How do Hard Disk Drives Work? 💻💿🛠

Imagine every picture you took over the past year,  all saved within the area of a single dot of ink from a ballpoint pen. Well, this is approximately  how compact data is stored inside a hard disk drive, and in this video, we’re going to open one  up and see how an entire library worth of books is able to fit within the surface of this metal disk. We’ll start by opening up this hard drive and detailing the components inside.

After that, we’ll  dive into exactly how the drive stores data using the read and write head, and in the process, we’ll  look at the tracks, sectors, and magnetic domains of the metal disk.
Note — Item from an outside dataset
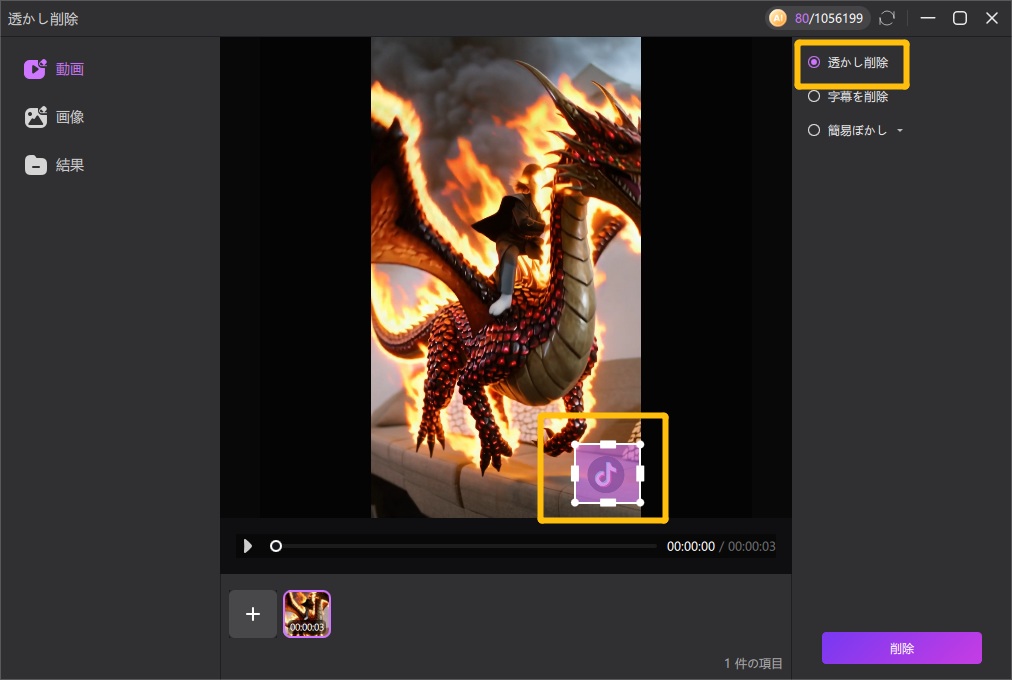Select the 透かし削除 radio option
Image resolution: width=1012 pixels, height=680 pixels.
(814, 62)
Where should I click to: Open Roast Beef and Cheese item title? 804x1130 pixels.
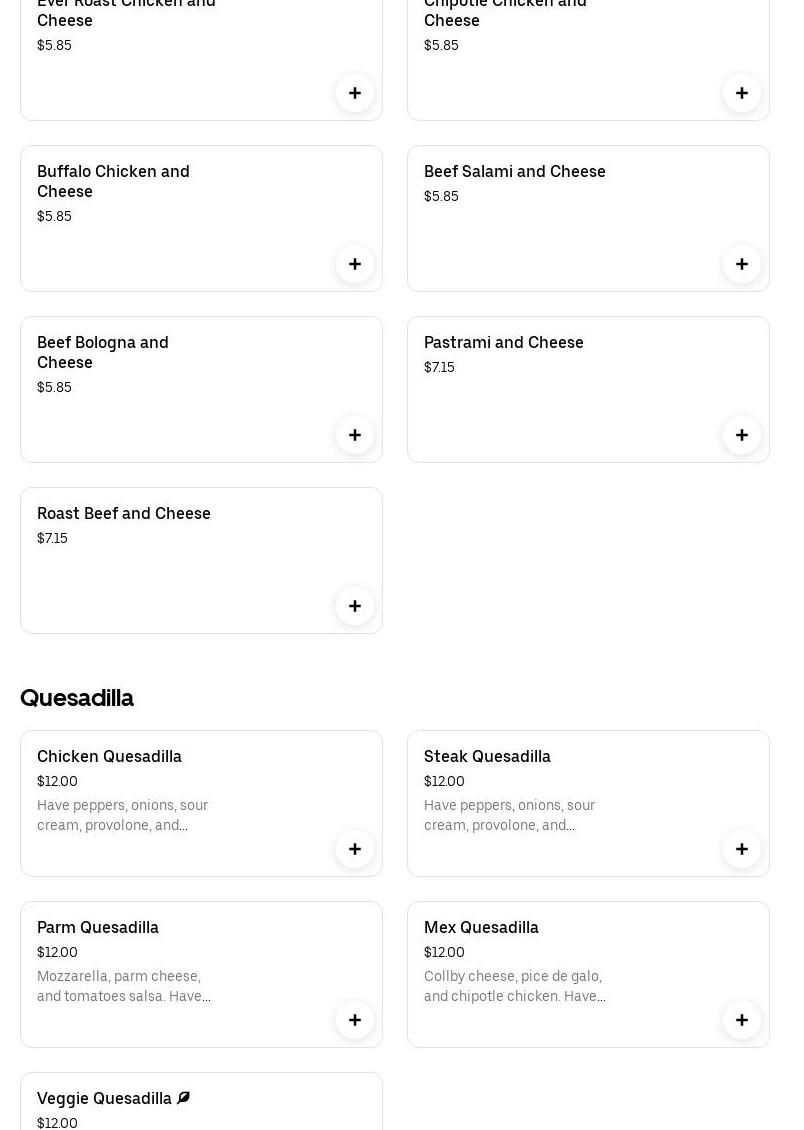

Finally, we’ll explore some of  the latest advances that enable over a terabit of data to fit within every square inch of the  disk. This video is sponsored by PCBWay; more on them later, but for now let’s jump right in.

On the inside of this drive, we find a variety of components. Here’s the disk or platter that  stores all the data, and, depending on the storage capacity of the drive, might be multiple  platters tall. The disk is composed of an aluminum magnesium alloy with multiple coatings of other  alloys, but the magnetic, functional layer is this 120-nanometer thin layer of a cobalt chromium  tantalum alloy which has small magnetic domains or regions whose direction can be manipulated via  external magnetic fields.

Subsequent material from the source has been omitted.